Entropy Centroids as Intrinsic Rewards for Test-Time Scaling
Recent advancements in large language models (LLMs) have highlighted the need for efficient test-time scaling methods. A promising approach involves sampling multiple responses and selecting the optimal one, akin to methodologies employed by Grok Heavy and Gemini Deep Think. However, traditional selection techniques frequently depend on external reward models, necessitating the training of robust models and introducing additional computational overhead.
In a new paper titled “Entropy Centroids as Intrinsic Rewards for Test-Time Scaling” (arXiv:2604.26173v1), researchers propose an innovative method that leverages intrinsic signals, specifically focusing on model uncertainty as a means of enhancing response quality without the need for external rewards.
Understanding Intrinsic Signals
Prior methods have investigated intrinsic signals like confidence levels and entropy. However, these signals can often be unreliable when aggregated naively. The authors of this study have made a significant observation: during inference, high-entropy tokens tend to cluster in consecutive groups, offering a more stable indication of model uncertainty than evaluating individual tokens. This clustering reveals temporal patterns of uncertainty, which can be effectively utilized to inform response selection.
Introducing High Entropy Phases (HEPs)
The researchers introduce the concept of High Entropy Phases (HEPs)—defined as variable-length segments that begin with a high-entropy token and conclude when a sequence of low-entropy tokens appears. This formalization provides a foundational unit for measuring segment-level uncertainty.
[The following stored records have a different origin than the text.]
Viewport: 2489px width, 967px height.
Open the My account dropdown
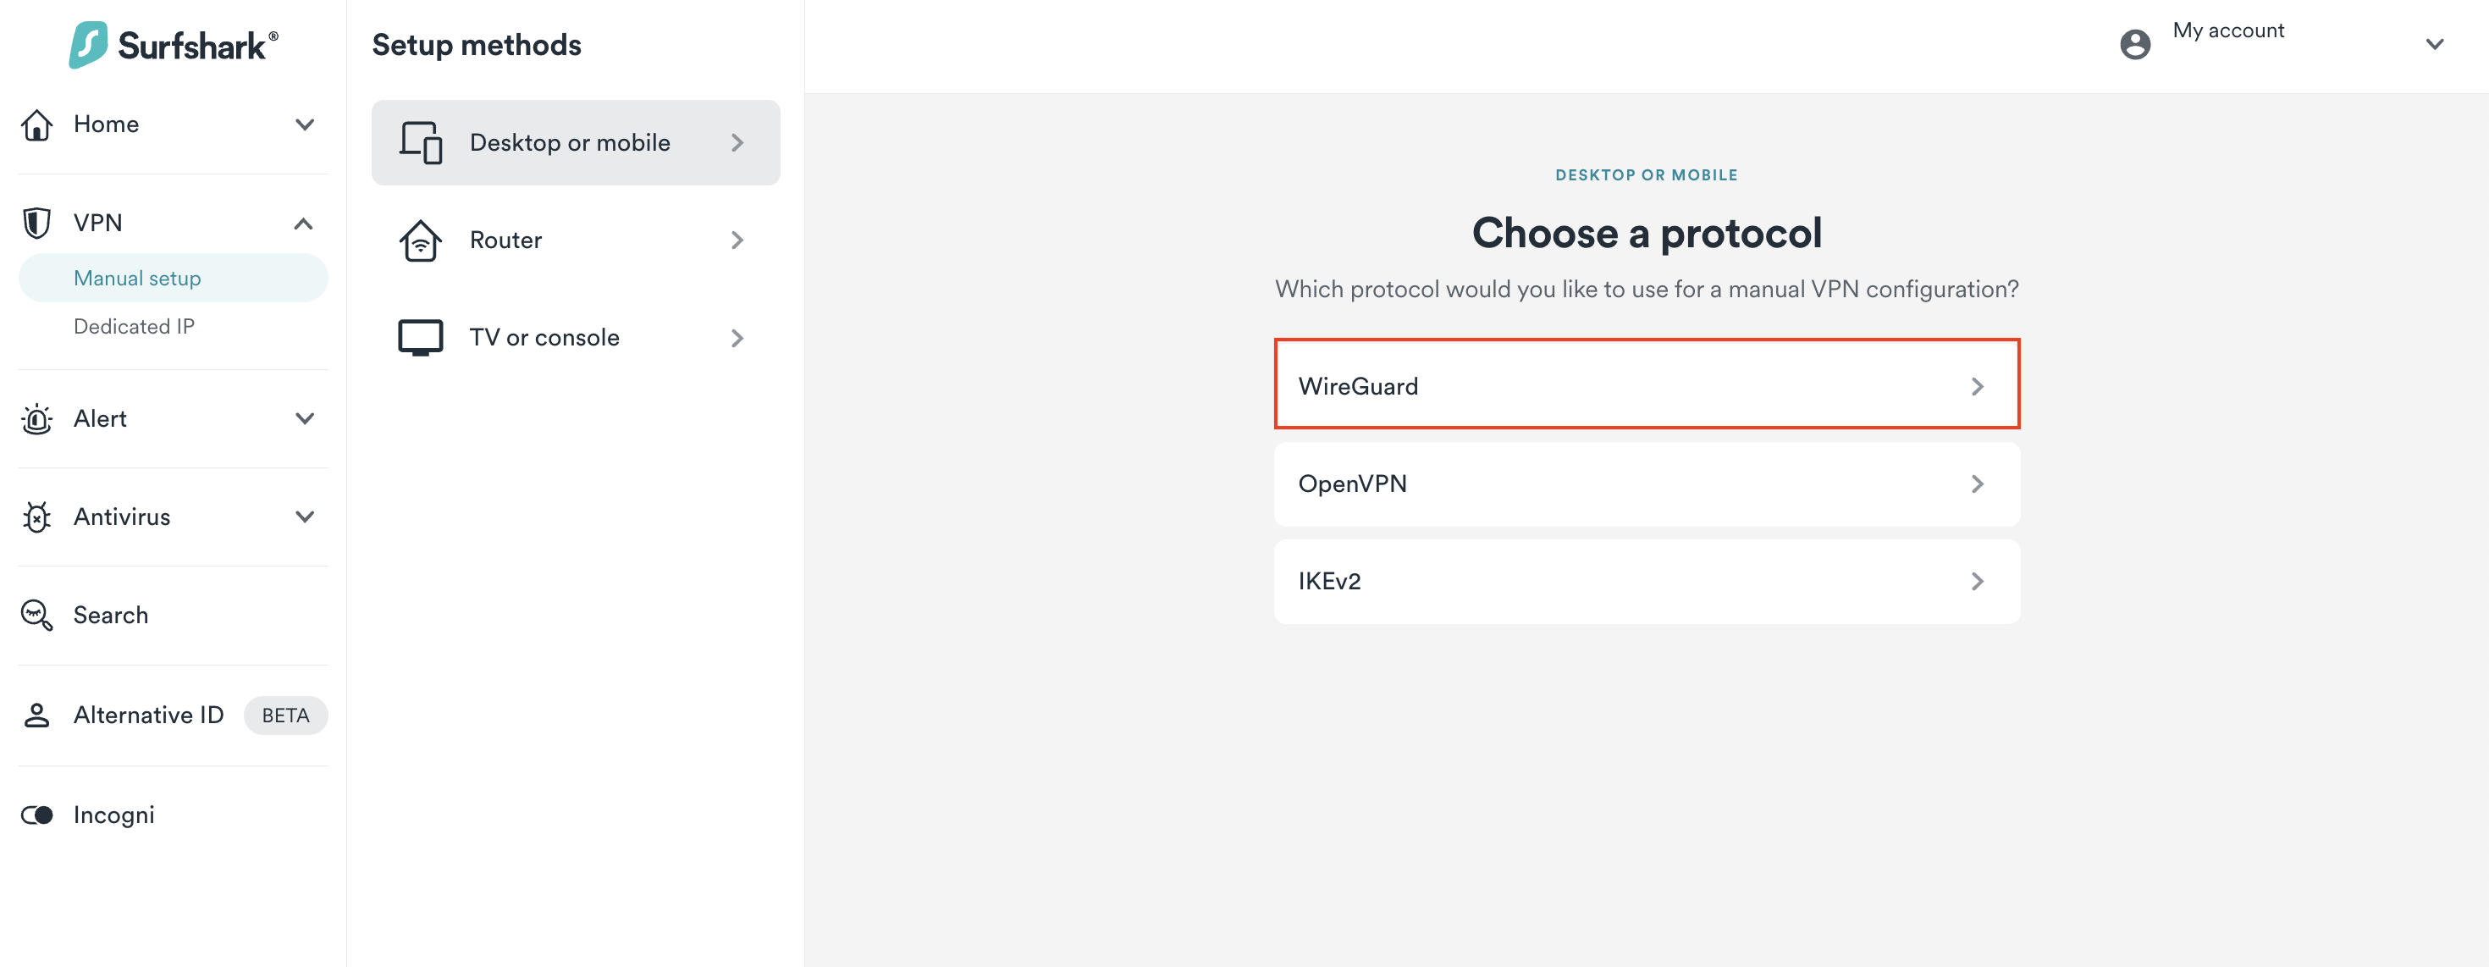2434,44
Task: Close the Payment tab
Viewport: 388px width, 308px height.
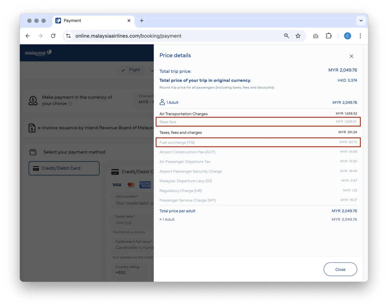Action: point(129,21)
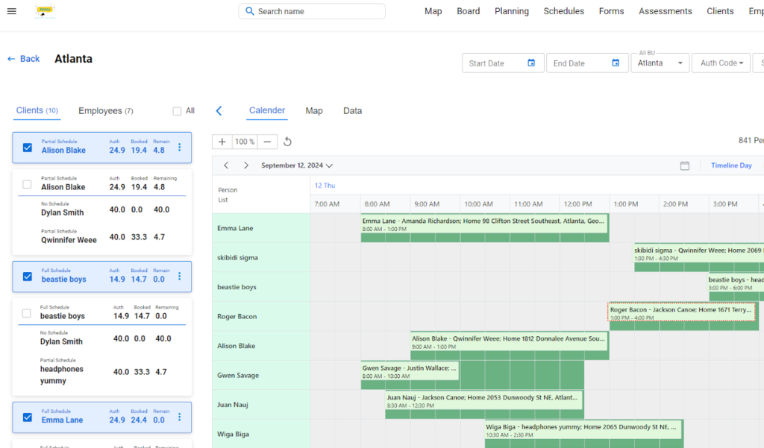Click the Back link
Image resolution: width=764 pixels, height=448 pixels.
tap(23, 58)
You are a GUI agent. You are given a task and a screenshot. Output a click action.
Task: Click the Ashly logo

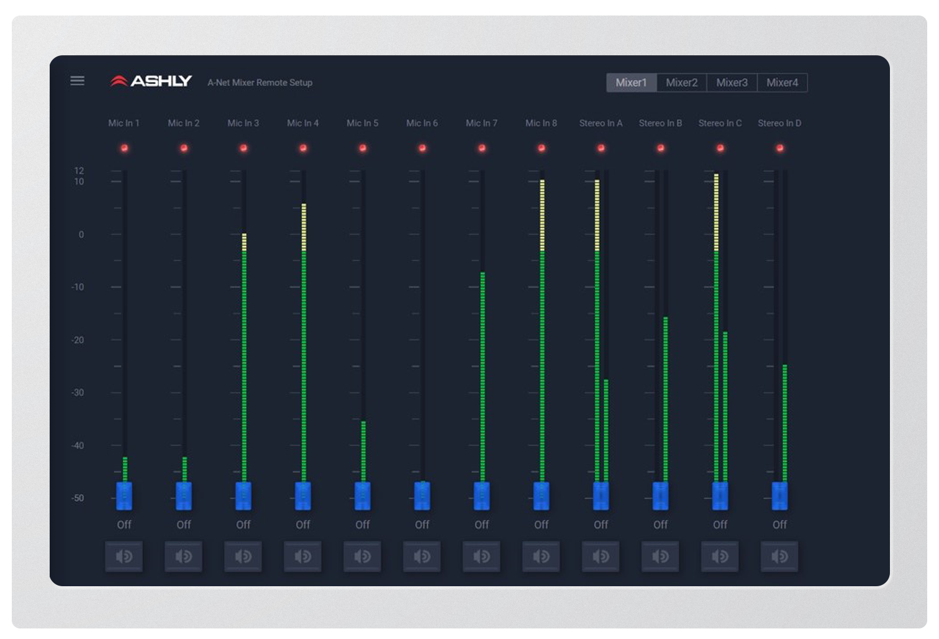coord(151,81)
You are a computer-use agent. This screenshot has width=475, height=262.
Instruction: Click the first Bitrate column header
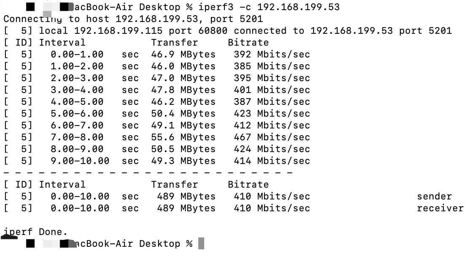[x=248, y=43]
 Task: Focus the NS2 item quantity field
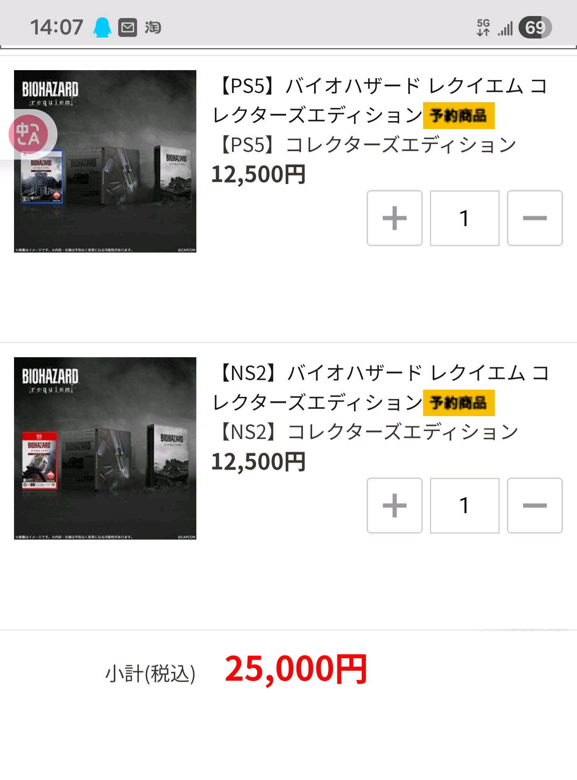(465, 505)
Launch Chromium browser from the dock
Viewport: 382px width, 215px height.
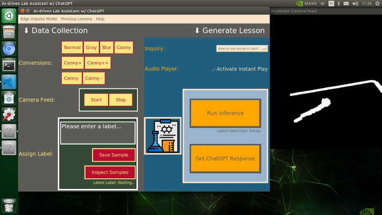(x=9, y=49)
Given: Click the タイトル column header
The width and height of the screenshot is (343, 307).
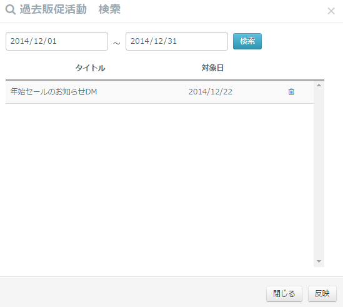Looking at the screenshot, I should 90,68.
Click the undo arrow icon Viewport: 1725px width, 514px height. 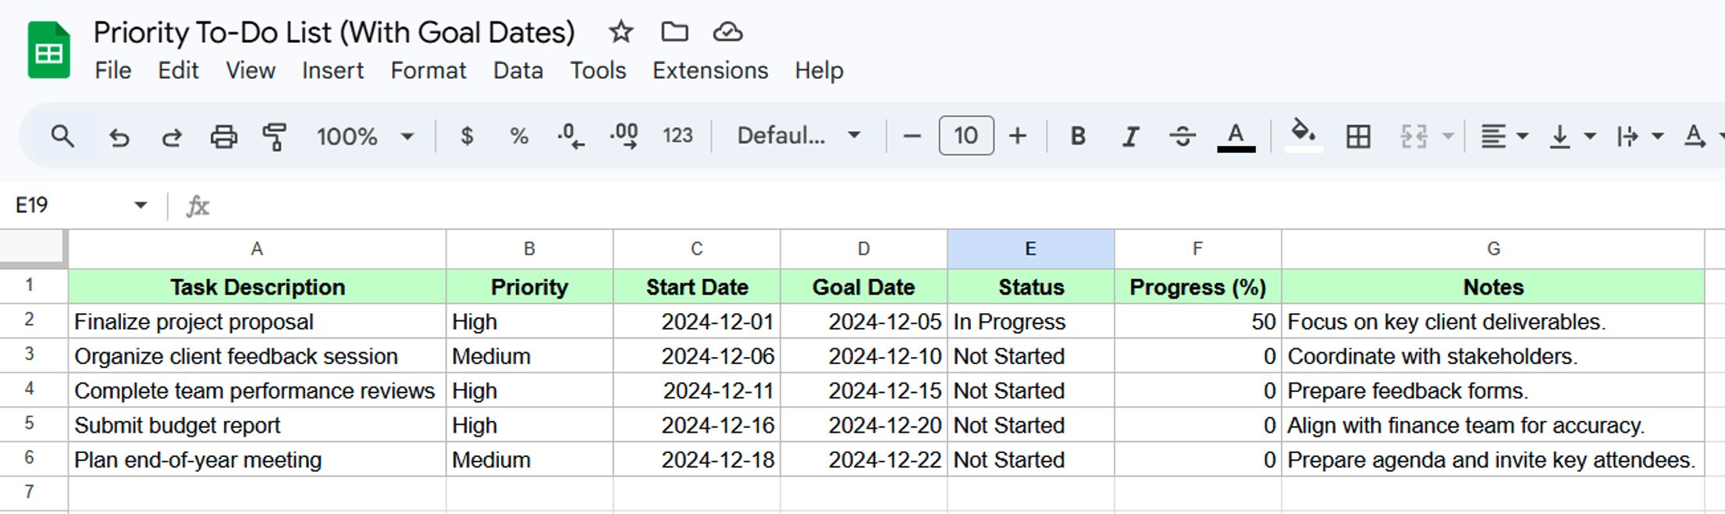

By analyzing these segments, the study aims to define intrinsic rewards based on the temporal structure of uncertainty.
Defining the Entropy Centroid
Building on the concept of HEPs, the study introduces the Entropy Centroid, inspired by the physics principle of the center of mass. The Entropy Centroid represents the weighted average position of all HEPs along the inference trajectory. A crucial insight from the research is that a lower centroid typically signifies early exploration followed by confident generation, often correlating with higher response quality.
The Lowest Centroid Method
Based on their findings, the researchers propose the Lowest Centroid method, which selects responses exhibiting the lowest entropy centroid from a pool of candidates. This method offers a novel way to leverage intrinsic rewards derived from model uncertainty, minimizing reliance on external models.
Experimental Results
The authors conducted extensive experiments across various tasks including mathematics, code generation, logical reasoning, and agentic tasks, utilizing models ranging from 14 billion to 480 billion parameters. The results demonstrated that the Lowest Centroid method consistently outperformed existing baseline approaches, yielding stable improvements in response quality as the model size increased.
Conclusion and Future Directions
This innovative approach not only enhances the efficiency of large language models during test-time scaling but also opens avenues for further exploration in the realm of intrinsic rewards. By harnessing the temporal structure of model uncertainty, researchers can potentially refine the capabilities of LLMs, paving the way for more robust applications across diverse domains.